MF: Sem dúvida alguma. E eu sou testemunha disso. Quando ingressei no MP, podemos dizer que éramos uma única célula. Hoje somos um organismo, o órgão cresceu muito, e houve nessa evolução uma melhoria substancial, a contar da sede onde hoje estamos instalados. Recordo muito bem quando o MP ficava instalado na rua 24 de Maio, em um prédio muito reduzido. Lógico que na época o número de promotores e recursos humanos era bem menor, mas já se percebia a necessidade de expansão da sede e dos órgão de atuação do Ministério Público. Ainda precisamos melhorar em questões relacionadas a recursos humanos, treinamentos para os servidores, buscar materiais mais eficazes para permitir uma melhor prestação dos serviços das Promotorias de Justiça. O nosso objetivo é melhorar cada vez mais para executar um melhor serviço para sociedade.

Como verifica o cenário Ministério Público brasileiro atualmente?

MF: Existem MPs que se destacam no Brasil. Aqui na região Norte o Ministério Público tem ocupado as melhores posições e o que eu vejo hoje é, cada vez mais, o entrosamento dos Ministérios Públicos que antes eram isolados. Hoje estamos trabalhando em parceria e em busca de melhores resultados. Hoje você tem uma nova fisionomia de Ministério Público, não só um Ministério Público acusador, mas você tem um Ministério Público multifacetado, defendendo todos os interesses da sociedade.

A que se atribui a credibilidade do Ministério Público amazonense?

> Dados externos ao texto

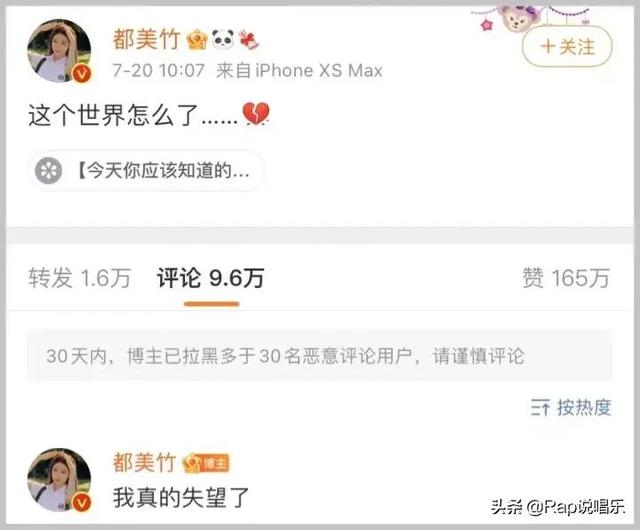Select the 评论 9.6万 tab
Viewport: 640px width, 530px height.
(211, 278)
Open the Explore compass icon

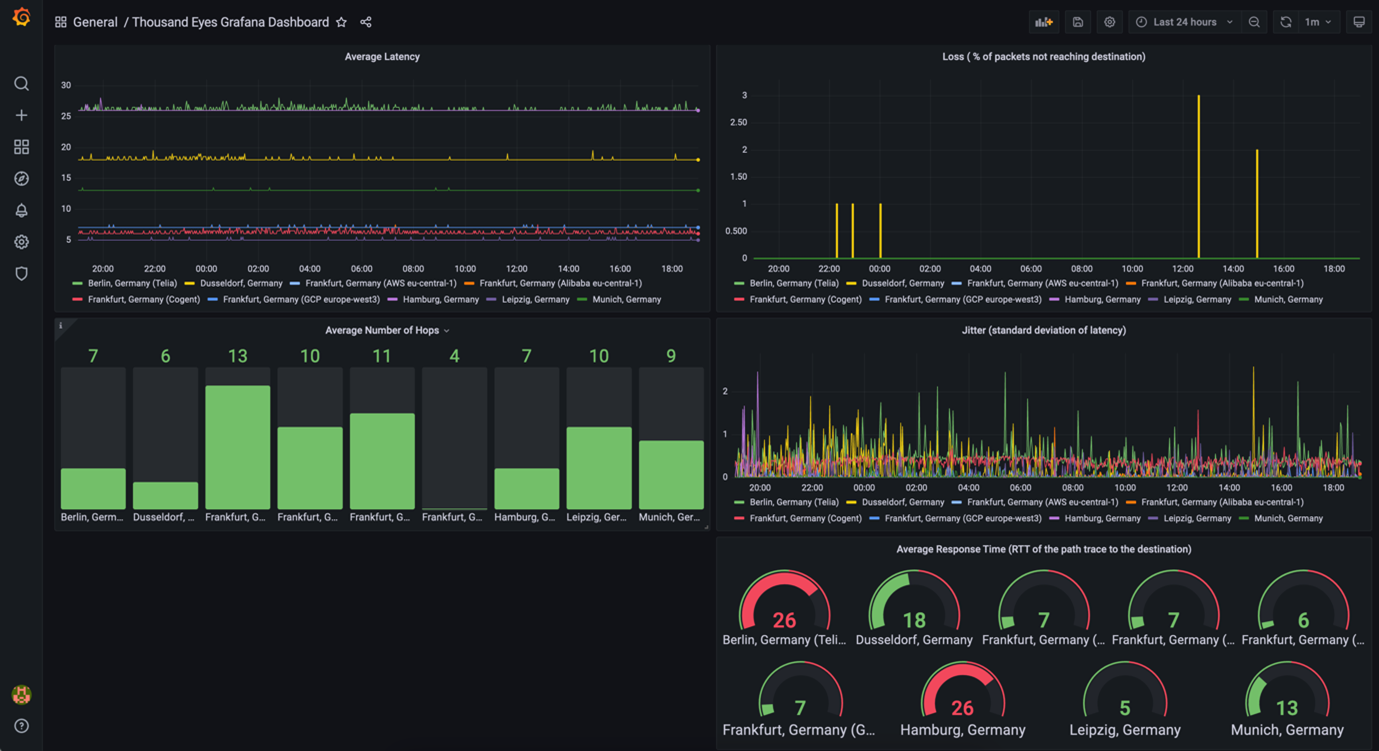click(21, 179)
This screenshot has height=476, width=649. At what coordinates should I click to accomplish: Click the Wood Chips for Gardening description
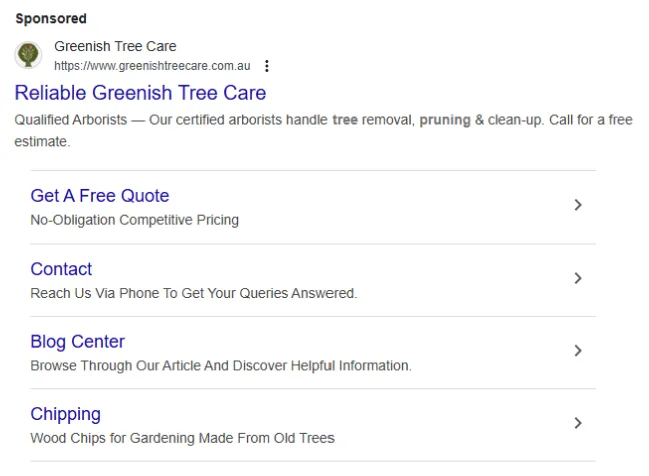pyautogui.click(x=182, y=438)
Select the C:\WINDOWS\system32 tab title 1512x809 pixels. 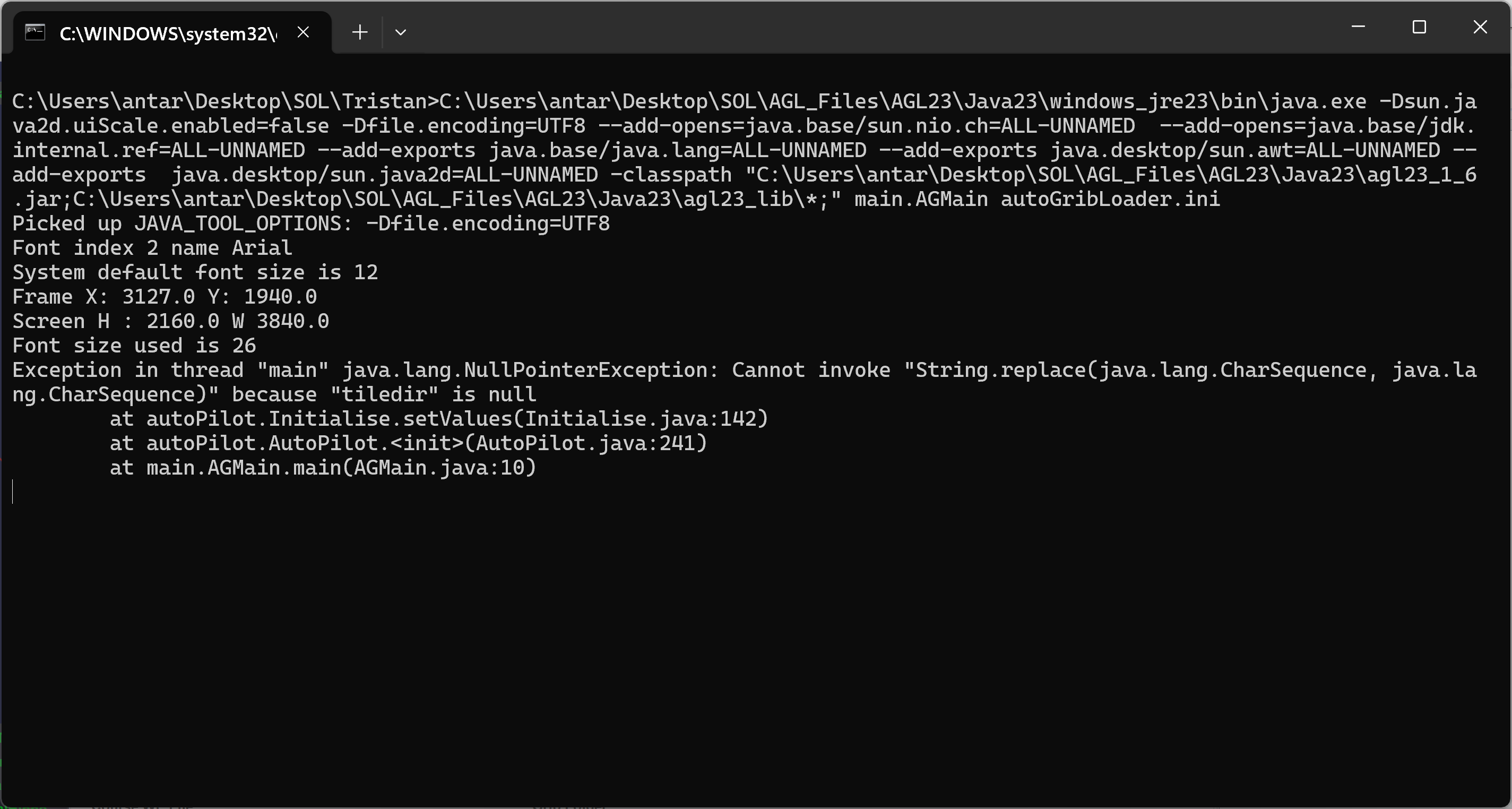[x=168, y=34]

MF: A credibilidade do Ministério Público veio com promulgação da Constituição Federal, onde foi dada uma nova fisionomia ao Ministério Público enquanto defensor dos direitos da pessoa. No início, o Ministério Público defendia todos os interesses. Hoje, o MP está com um encargo de defender os interesses individuais homogêneos, coletivos e difusos. Com essa difusão de defesa do Direito, as pessoas percebem que o Ministério Público é um órgão enérgico e atuante. Isso tem levado o Ministério Público a ganhar esta credibilidade. Os meios de acesso ao MP-AM e o contato com o Promotor de Justiça também leva o órgão a conquistar essa credibilidade, embora existam setores que queiram tirar do Ministério Público algumas tarefas e atribuições. Mas o que não se pode perder de vista é que essa prestação de serviço é toda voltada para a sociedade e o Ministério Público é o defensor desta sociedade. E é necessário que o MP tenha esse poder. Não se pode ter uma atuação restrita. O Ministério Público tem que ter uma atuação plena. Eu, como Promotor de Justiça, me sinto na obrigação de cumprir com o dever que assumi perante a sociedade.